That Went Over Like a Lead Balloon

I love searching the Internet for anything and everything I want to know. Sometimes I stumble across new information that takes my breath away. This happened a few weeks ago when I was looking into new computer applications for graphic designers. I was talking with a friend who got me interested in the subject. Inadvertently, I read up on plasma cutting that takes place on special tables. The results are wonderful. It is amazing how it works and I wanted to know more. I couldn’t just go out and rent one not knowing the process. So, how do I try my hand at it? Eureka! Take a class. Why not bring friends? We were about to organize a wine and paint night as they are getting super popular. It is so much fun to be together and goof off with the arts.

Here was my chance. We could skip the wine and painting and go to a plasma cutting class. I found one at a local community college. I had to do some persuading, but we all enrolled and the eventful night rolled around. I was excited even though few others shared my enthusiasm. I’d done my research and had sent a link to to all my friends ahead of time, so they too would know what all the fuss was about. I was impressed that this cutter was advanced and controlled by a computer – called CNC or Computer Numerical Control. It was not the hand-held cutter I expected – much better. The instructor told us after explaining the parts of the machine that the computer could produce more precise and accurate work. You can really complex with your designs and even repeat them instantly if you like. Talk about efficiency and time savings. The special software controls the plate. The operator just pushes a button and is off. The equipment can be programmed to run without human interference. Was everyone as impressed as I was or am I the only techie in the crowd.

I was smiling but the others were not. They looked as if they were thinking, let’s get on with it. The instructor went on to demonstrate different designs and individual features. Mostly, however, plasma cutters by different makers have the basic parts: the gantry that holds the torch, a table, and a way to rid the air of smoke, dust, and/or fumes – a kind of built-in ventilation.

Now it was time to get started.
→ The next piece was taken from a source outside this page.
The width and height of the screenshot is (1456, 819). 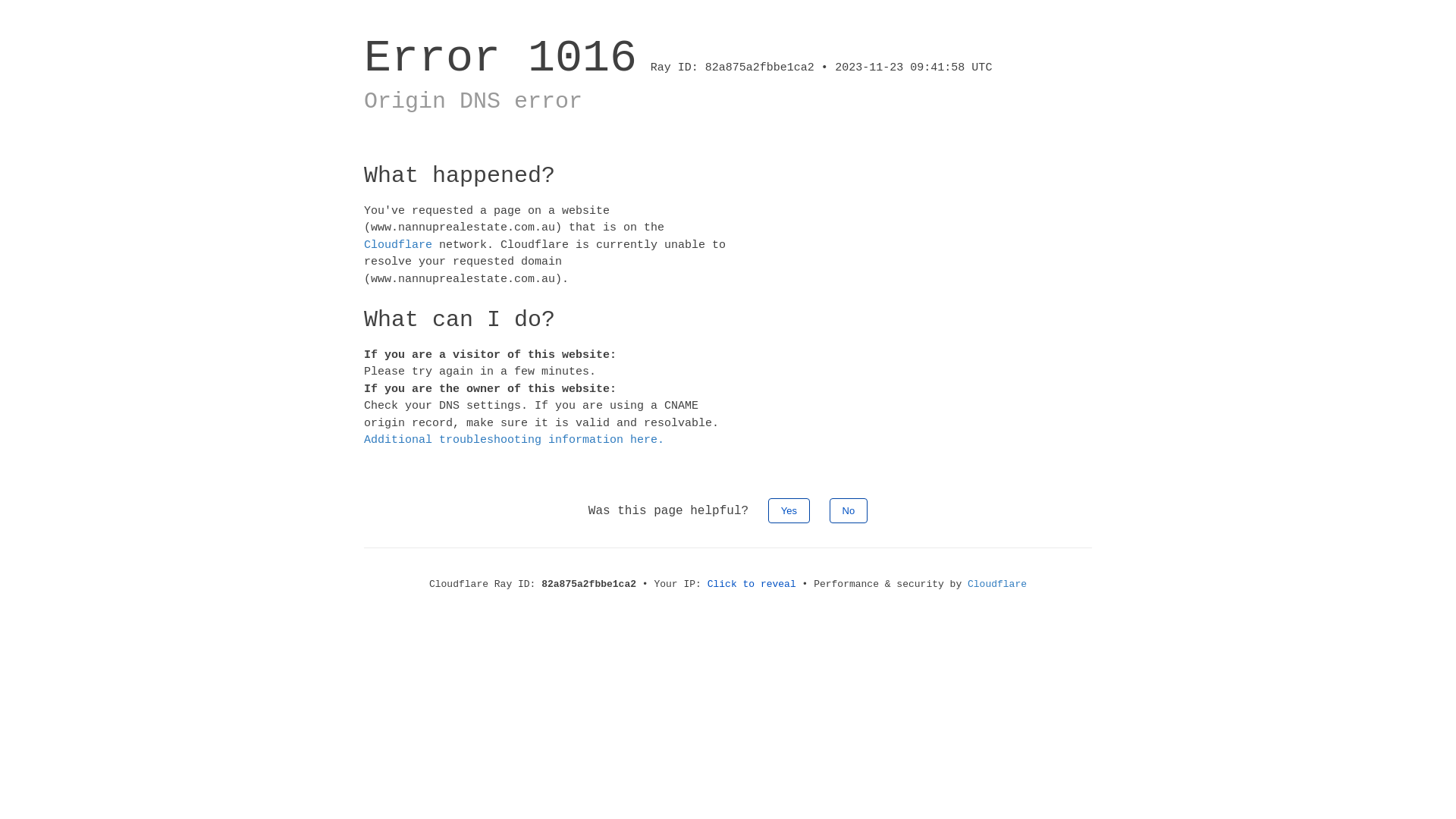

One at a time we got to operate the cutter. The instructor helped us do the input into the computer. It seemed user friendly enough if you pay attention to what you are doing. You need some simple computer skills. Each of my friends wanted a different kind of result so the equipment had to be repositioned. I think I detected a pinch of excitement as the gantry holding the torch was activated. We watched some mighty precise cutting as shown on the computer. You get a preview of your output.

When the class was over, a few people grumbled that there was no wine. At least some were pleased with the time spent. Overall, my plan went over like a lead balloon; but I thought we made some super cool designs.